▽

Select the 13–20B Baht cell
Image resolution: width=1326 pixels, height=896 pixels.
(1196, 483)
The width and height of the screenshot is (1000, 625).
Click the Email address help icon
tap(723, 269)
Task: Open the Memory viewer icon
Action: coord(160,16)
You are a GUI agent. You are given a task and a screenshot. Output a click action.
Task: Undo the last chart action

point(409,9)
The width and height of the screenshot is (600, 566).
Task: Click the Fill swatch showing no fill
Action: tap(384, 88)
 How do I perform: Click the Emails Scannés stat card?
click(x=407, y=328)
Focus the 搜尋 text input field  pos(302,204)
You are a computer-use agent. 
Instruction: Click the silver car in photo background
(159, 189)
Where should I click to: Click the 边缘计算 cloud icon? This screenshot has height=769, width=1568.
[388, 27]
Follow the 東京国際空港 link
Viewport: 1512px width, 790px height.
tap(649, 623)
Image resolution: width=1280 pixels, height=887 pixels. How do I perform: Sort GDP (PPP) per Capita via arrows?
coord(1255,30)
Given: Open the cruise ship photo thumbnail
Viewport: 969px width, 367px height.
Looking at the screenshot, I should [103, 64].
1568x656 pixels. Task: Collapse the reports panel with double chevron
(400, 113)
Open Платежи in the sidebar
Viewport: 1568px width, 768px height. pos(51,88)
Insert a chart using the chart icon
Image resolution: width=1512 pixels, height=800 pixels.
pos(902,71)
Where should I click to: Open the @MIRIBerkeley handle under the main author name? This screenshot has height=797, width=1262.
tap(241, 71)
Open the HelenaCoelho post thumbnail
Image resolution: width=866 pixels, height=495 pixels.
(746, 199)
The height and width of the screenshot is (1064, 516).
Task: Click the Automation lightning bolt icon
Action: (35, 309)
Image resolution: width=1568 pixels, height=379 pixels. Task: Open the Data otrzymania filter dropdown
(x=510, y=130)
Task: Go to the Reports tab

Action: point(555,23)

△

Arrange the lines of the listing above as a numbered list, leaving out blank lines. Begin at the line that contains "You are a computer-use agent." and stop after the line that contains "pos(902,71)".

**Answer in full:**
1. You are a computer-use agent. 
2. Instruction: Click the silver car in photo background
3. (159, 189)
4. Where should I click to: Click the 边缘计算 cloud icon? This screenshot has height=769, width=1568.
5. [388, 27]
6. Follow the 東京国際空港 link
7. Viewport: 1512px width, 790px height.
8. tap(649, 623)
9. Image resolution: width=1280 pixels, height=887 pixels. How do I perform: Sort GDP (PPP) per Capita via arrows?
10. coord(1255,30)
11. Given: Open the cruise ship photo thumbnail
12. Viewport: 969px width, 367px height.
13. Looking at the screenshot, I should [103, 64].
14. 1568x656 pixels. Task: Collapse the reports panel with double chevron
15. (400, 113)
16. Open Платежи in the sidebar
17. Viewport: 1568px width, 768px height. pos(51,88)
18. Insert a chart using the chart icon
19. Image resolution: width=1512 pixels, height=800 pixels.
20. pos(902,71)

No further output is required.